[Opening Text shown section]
- Supreme Court of the United States

Argued April 29, 1986 Decided July 7, 1986
- Full case name: Arcara, District Attorney of Erie County v. Cloud Books, Inc., DBA Village Book & News Store, et al.
- Docket no.: 85-437
- Citations: 478 U.S. 697 (more) 106 S. Ct. 3172
- Argument: Oral argument

Case history
- Prior: Denial of summary judgment affirmed, People ex rel. Arcara v. Cloud Books, Inc., 101 A.D.2d 163 (N.Y. App. Div. 1984); modified to grant partial summary judgment, 65 N.Y.2d 324, 480 N.E.2d 1089 (N.Y. 1985); cert. granted, 474 U.S. 978 (1985)
- Subsequent: People ex rel. Arcara v. Cloud Books, Inc., 68 N.Y.2d 553, 503 N.E.2d 492 (N.Y. 1986)

Holding
- The bookstore's closure did not violate the First Amendment as the activities for which it was closed were nonexpressive.

Court membership
- Chief Justice Warren E. Burger Associate Justices William J. Brennan Jr. · Byron White Thurgood Marshall · Harry Blackmun Lewis F. Powell Jr. · William Rehnquist John P. Stevens · Sandra Day O'Connor

Case opinions
- Majority: Burger, joined by White, Powell, Rehnquist, Stevens, O'Connor
- Concurrence: O'Connor, joined by Stevens
- Dissent: Blackmun, joined by Brennan, Marshall

Laws applied
- U.S. Const. amend. I

= Arcara v. Cloud Books, Inc. =

Arcara v. Cloud Books, Inc., 478 U.S. 697 (1986), was a United States Supreme Court case about the First Amendment and whether freedom of speech was violated by shutting down a bookstore because of illicit sexual activities occurring there. The Court held that the closure was aimed at non-expressive activity and its incidental burden on speech was not subject to any First Amendment scrutiny.
[Closing Text shown section]
* Work to complete *
1. In the case summary on Arcara v. Cloud Books, who are all the justices named in the majority opinion line, including its author?
2. Copy out the stretch of the Arcara v. Cloud Books case summary from "Case history" through "492 (N.Y. 1986)".
[Opening Data shown section]
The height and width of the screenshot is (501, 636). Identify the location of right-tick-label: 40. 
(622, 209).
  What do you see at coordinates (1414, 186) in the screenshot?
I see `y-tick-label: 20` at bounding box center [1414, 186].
[Closing Data shown section]
* Answers for each item *
1. Burger, White, Powell, Rehnquist, Stevens, O'Connor

2.
Case history
- Prior: Denial of summary judgment affirmed, People ex rel. Arcara v. Cloud Books, Inc., 101 A.D.2d 163 (N.Y. App. Div. 1984); modified to grant partial summary judgment, 65 N.Y.2d 324, 480 N.E.2d 1089 (N.Y. 1985); cert. granted, 474 U.S. 978 (1985)
- Subsequent: People ex rel. Arcara v. Cloud Books, Inc., 68 N.Y.2d 553, 503 N.E.2d 492 (N.Y. 1986)